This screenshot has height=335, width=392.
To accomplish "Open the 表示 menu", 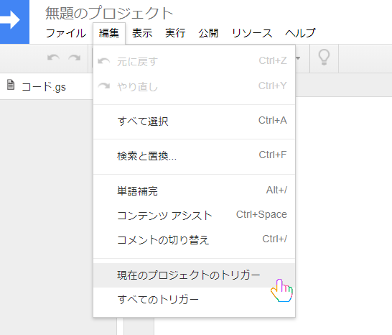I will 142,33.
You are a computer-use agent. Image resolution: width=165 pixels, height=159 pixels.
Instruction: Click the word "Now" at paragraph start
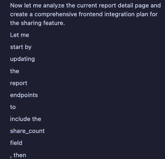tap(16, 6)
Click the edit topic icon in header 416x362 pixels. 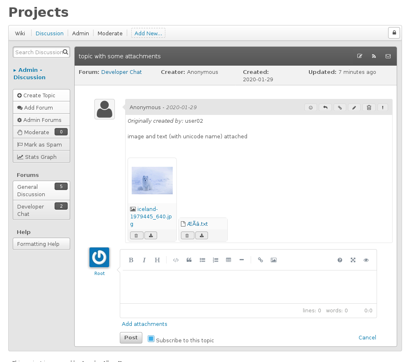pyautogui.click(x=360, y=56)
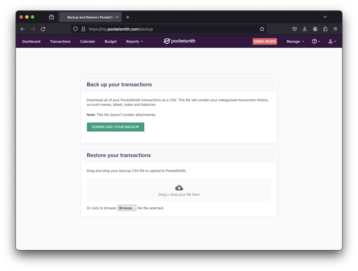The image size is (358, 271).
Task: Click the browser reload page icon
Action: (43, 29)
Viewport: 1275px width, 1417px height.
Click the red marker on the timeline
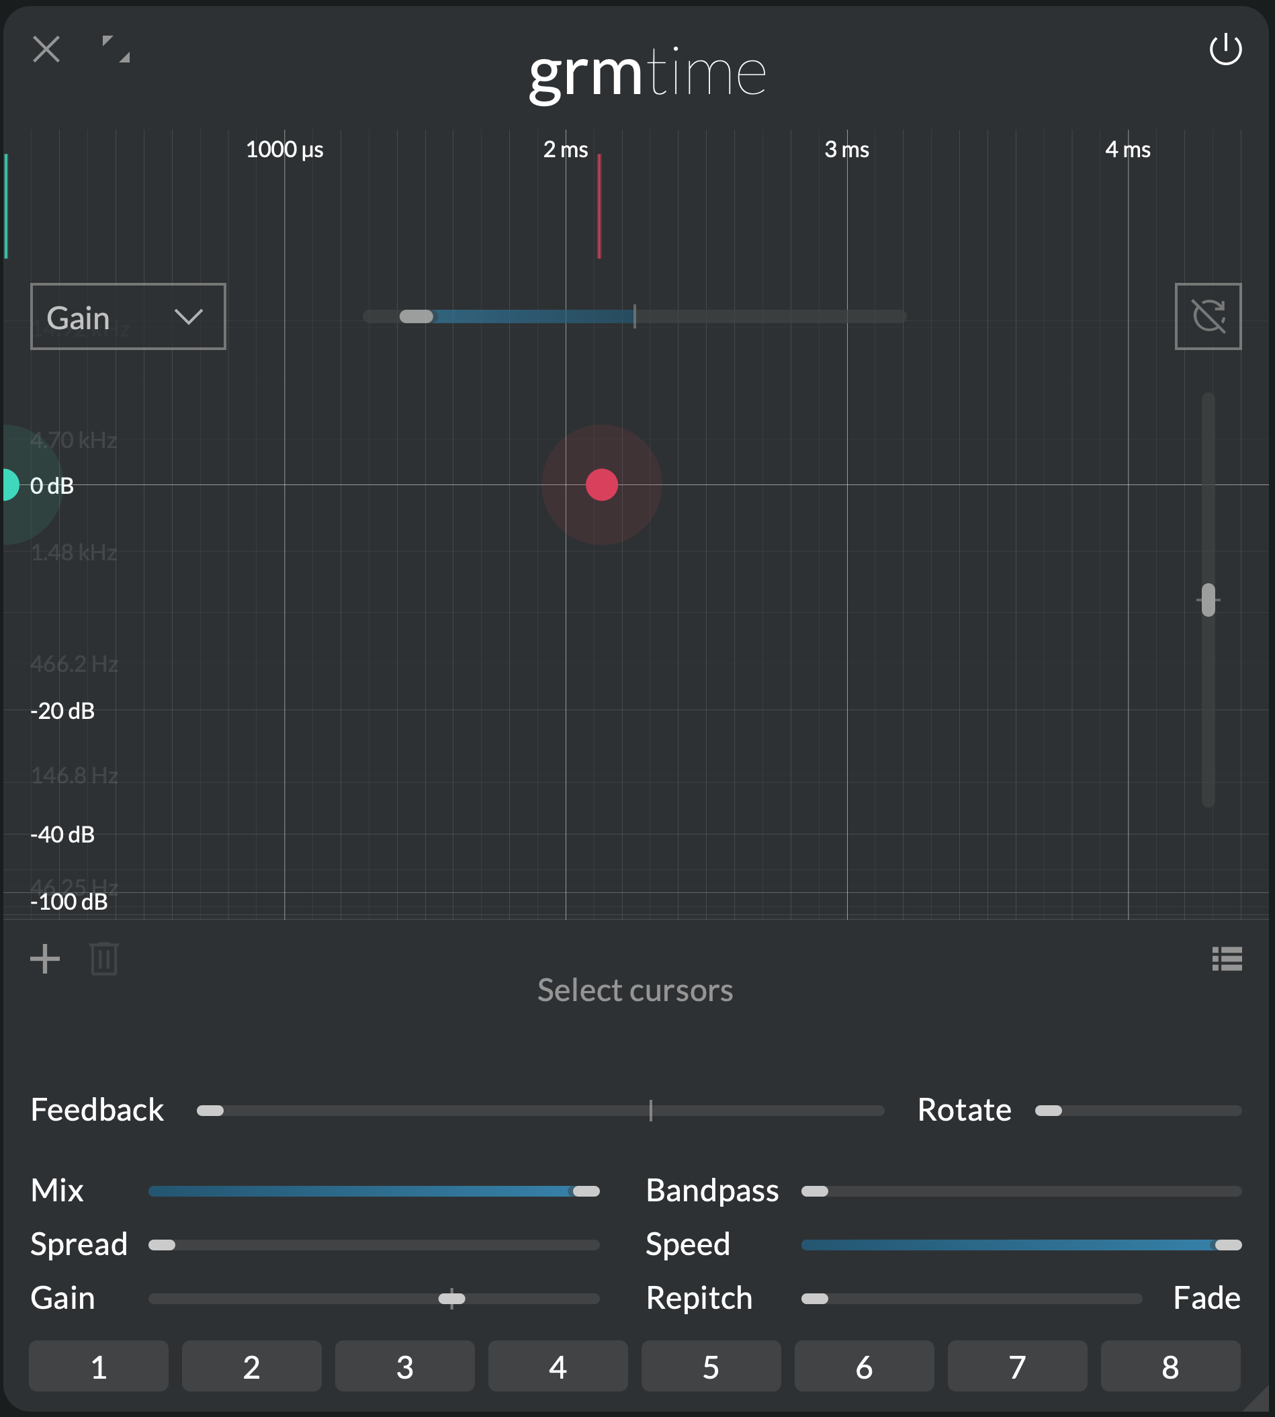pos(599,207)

==============================

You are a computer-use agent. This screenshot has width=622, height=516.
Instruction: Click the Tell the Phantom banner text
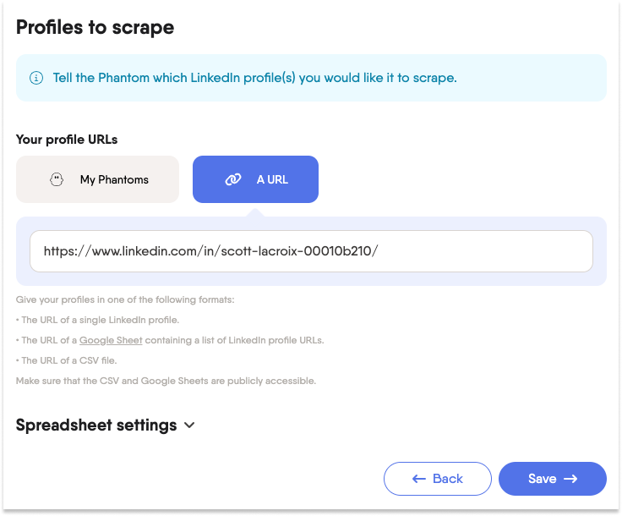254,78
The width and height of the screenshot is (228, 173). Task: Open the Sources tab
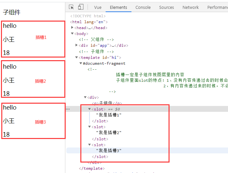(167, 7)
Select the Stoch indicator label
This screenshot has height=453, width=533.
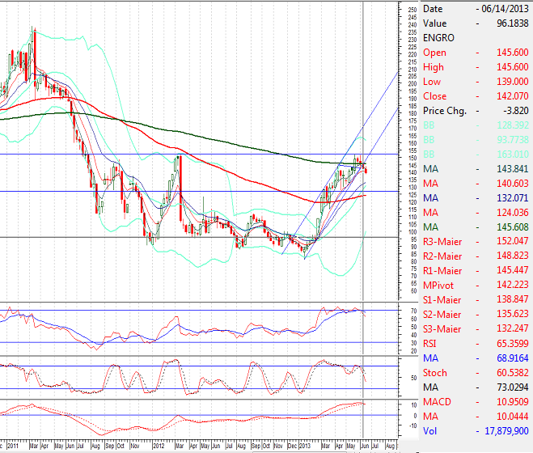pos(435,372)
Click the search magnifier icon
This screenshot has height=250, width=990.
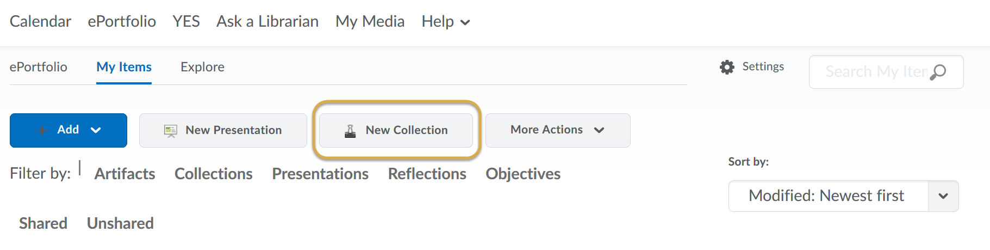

==============================

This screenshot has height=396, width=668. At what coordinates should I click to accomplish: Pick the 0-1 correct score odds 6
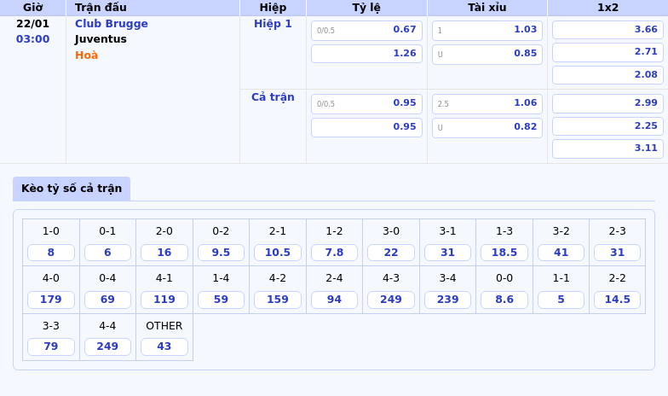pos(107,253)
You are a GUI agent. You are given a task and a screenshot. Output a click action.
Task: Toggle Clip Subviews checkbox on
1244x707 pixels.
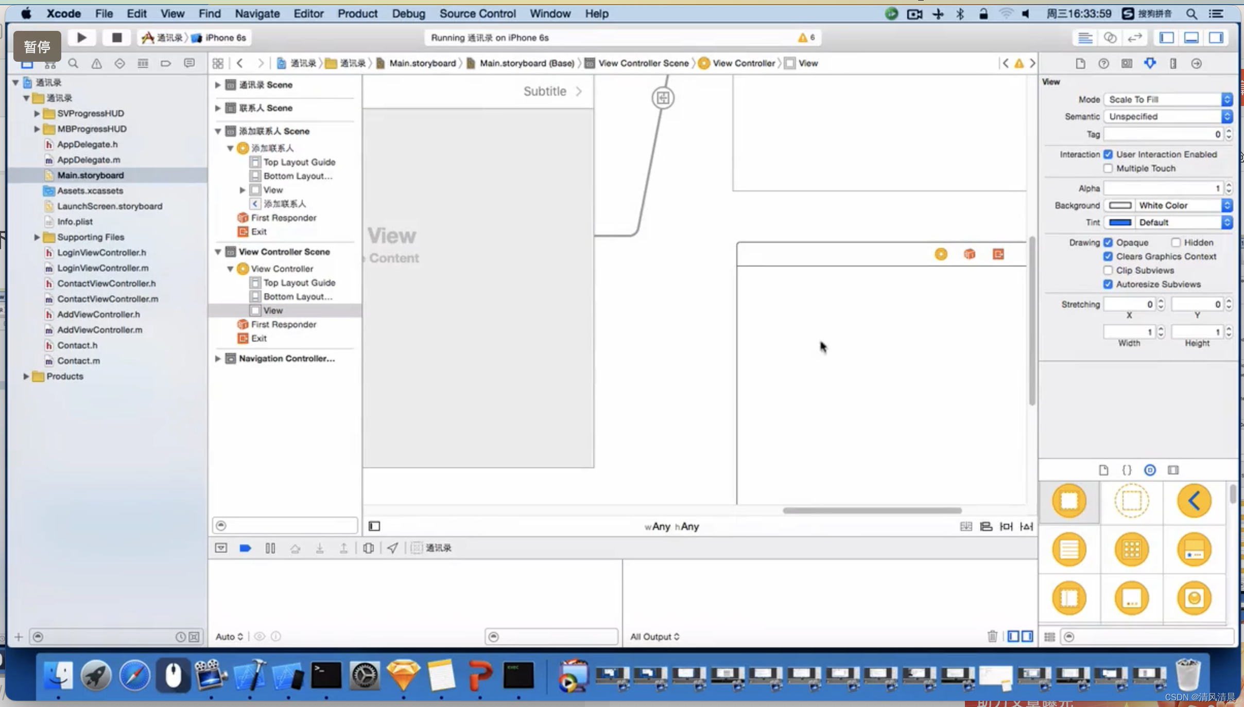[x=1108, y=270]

==============================

**Task brief:** Could you tally how many lines of the material above include the word "computer" and reply with only that count?

**Completed task:** 2